Consider the simple parser below for the examples to follow.

main -> "Cow goes moo." {% function(d) {return "yay!"; } %}

If there are no possible parsings given the current input, but in the future there might be results if you feed it more strings, then nearley will temporarily set the results array to the empty array, [].

parser.feed("Cow ");  // parser.results is []
parser.feed("goes "); // parser.results is []
parser.feed("moo.");  // parser.results is ["yay!"]

If there are no possible parsings, and there is no way to "recover" by feeding more data, then nearley will throw an error whose offset property is the index of the offending token.

try {
    parser.feed("Cow goes% moo.");
} catch(parseError) {
    console.log("Error at character " + parseError.offset); // "Error at character 9"
}

More syntax: tips and tricks

Comments

Comments are marked with '#'. Everything from # to the end of a line is ignored:

expression -> number "+" number # sum of two numbers

Charsets

You can use valid RegExp charsets in a rule (unless you're using a tokenizer):

not_a_letter -> [^a-zA-Z]

The . character can be used to represent any character.

Case-insensitive string literals

You can create case-insensitive string literals by adding an i after the string literal:

cow -> "cow"i # matches CoW, COW, and so on.
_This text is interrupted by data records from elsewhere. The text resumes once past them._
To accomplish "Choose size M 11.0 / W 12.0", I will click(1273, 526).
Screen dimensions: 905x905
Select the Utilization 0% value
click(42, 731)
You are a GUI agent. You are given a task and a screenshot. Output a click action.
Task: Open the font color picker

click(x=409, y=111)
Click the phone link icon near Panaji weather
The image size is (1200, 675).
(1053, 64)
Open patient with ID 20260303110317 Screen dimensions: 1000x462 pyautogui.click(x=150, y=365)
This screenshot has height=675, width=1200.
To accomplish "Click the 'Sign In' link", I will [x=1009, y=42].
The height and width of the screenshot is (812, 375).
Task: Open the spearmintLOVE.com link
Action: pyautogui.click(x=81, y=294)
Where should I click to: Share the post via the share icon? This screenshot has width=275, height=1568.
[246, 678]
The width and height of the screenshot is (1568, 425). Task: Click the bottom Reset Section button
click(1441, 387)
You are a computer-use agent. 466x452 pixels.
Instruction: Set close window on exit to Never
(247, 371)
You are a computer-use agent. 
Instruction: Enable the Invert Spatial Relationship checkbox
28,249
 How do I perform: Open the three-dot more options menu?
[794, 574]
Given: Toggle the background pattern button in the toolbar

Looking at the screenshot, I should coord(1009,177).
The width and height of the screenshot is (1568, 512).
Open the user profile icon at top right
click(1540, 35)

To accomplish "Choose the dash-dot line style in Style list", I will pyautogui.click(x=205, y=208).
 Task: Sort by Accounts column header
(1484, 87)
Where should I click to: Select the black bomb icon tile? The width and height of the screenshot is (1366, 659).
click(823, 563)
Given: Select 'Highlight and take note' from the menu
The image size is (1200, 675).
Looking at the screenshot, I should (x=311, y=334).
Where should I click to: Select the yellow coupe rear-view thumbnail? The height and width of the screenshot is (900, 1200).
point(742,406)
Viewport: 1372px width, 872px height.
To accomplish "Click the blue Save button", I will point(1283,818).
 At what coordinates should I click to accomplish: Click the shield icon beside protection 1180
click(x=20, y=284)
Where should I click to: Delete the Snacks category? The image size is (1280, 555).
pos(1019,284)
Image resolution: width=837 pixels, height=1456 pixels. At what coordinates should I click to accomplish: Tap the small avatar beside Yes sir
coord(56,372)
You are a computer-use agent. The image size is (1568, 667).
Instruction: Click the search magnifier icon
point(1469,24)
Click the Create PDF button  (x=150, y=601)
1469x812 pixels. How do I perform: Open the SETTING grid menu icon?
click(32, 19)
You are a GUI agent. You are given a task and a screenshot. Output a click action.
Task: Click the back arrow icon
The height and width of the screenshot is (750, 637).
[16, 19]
Note that if you are using a lexer, your lexer should use the i flag in its regexes instead. That is, if you are using a lexer, you should not use the i suffix in nearley.

EBNF

nearley supports the *, ?, and + operators from EBNF as shown:

batman -> "na":* "batman" # nananana...nanabatman

You can also use capture groups with parentheses. Its contents can be anything that a rule can have:

banana -> "ba" ("na" {% id %} | "NA" {% id %}):+

Macros

Macros allow you to create polymorphic rules:

# Matches "'Hello?' 'Hello?' 'Hello?'"
main -> matchThree[inQuotes["Hello?"]]

matchThree[X] -> $X " " $X " " $X

inQuotes[X] -> "'" $X "'"

Macros are dynamically scoped, which means they see arguments passed to parent macros:

# Matches "Cows oink." and "Cows moo!"
main -> sentence["Cows", ("." | "!")]

sentence[ANIMAL, PUNCTUATION] -> animalGoes[("moo" | "oink" | "baa")] $PUNCTUATION

animalGoes[SOUND] -> $ANIMAL " " $SOUND # uses $ANIMAL from its caller

Macros are expanded at compile time and inserted in places they are used. They are not "real" rules. Therefore, macros cannot be recursive (nearleyc will go into an infinite loop trying to expand the macro-loop).

Additional JS

For more intricate postprocessors, or any other functionality you may need, you can include chunks of JavaScript code between production rules by surrounding it with @{% ... %}:

@{%
const cowSays = require("./cow.js");
%}

cow -> "moo" {% ([moo]) => cowSays(moo) %}

Note that it doesn't matter where you add these; they all get hoisted to the top of the generated code.

Importing other grammars

You can include the content of other grammar files:

@include "../misc/primitives.ne" # path relative to file being compiled
sum -> number "+" number # uses "number" from the included file

There are several builtin helper files that you can include:

@builtin "cow.ne"
main -> cow:+

See the builtin/ directory for more details. Contributions are welcome here!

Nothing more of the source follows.